(Dataset items)
• • • • • • •

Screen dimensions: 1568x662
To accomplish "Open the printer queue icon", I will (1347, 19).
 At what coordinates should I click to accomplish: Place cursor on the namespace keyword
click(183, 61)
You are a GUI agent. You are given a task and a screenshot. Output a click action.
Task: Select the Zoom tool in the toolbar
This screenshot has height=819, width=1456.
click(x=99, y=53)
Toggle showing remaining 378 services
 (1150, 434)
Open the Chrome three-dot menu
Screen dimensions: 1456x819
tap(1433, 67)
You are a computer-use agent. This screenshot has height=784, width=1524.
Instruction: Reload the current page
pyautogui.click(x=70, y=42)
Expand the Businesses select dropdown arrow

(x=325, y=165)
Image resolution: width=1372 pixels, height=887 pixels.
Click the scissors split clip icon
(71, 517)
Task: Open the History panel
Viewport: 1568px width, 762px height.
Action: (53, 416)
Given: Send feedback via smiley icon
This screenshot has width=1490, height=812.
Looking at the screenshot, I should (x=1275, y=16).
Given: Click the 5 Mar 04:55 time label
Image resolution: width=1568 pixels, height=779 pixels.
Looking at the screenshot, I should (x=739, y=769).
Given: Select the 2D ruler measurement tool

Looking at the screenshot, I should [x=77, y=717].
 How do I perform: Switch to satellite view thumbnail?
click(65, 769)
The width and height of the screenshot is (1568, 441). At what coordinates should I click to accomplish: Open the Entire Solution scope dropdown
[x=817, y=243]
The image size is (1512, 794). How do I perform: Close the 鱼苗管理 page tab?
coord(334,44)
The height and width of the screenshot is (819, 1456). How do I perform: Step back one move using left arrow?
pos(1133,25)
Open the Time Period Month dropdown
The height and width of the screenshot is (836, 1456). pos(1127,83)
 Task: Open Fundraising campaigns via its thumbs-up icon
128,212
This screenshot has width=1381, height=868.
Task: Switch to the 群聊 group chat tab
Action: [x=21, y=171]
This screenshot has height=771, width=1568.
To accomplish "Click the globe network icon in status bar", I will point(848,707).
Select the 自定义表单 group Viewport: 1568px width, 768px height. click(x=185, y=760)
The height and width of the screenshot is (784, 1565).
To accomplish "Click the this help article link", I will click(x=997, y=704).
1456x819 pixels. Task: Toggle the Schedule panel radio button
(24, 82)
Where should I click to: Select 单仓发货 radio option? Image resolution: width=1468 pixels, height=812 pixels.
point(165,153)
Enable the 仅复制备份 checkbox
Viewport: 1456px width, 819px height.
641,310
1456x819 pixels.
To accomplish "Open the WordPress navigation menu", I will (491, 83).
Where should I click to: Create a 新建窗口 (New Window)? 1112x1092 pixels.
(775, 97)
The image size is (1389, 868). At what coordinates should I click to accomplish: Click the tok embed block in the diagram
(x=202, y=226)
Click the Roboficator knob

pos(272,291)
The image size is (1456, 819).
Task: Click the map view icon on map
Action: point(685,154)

• • • • • • •

For the records above, tally the lines holding the word "agent". Answer with the number only.

2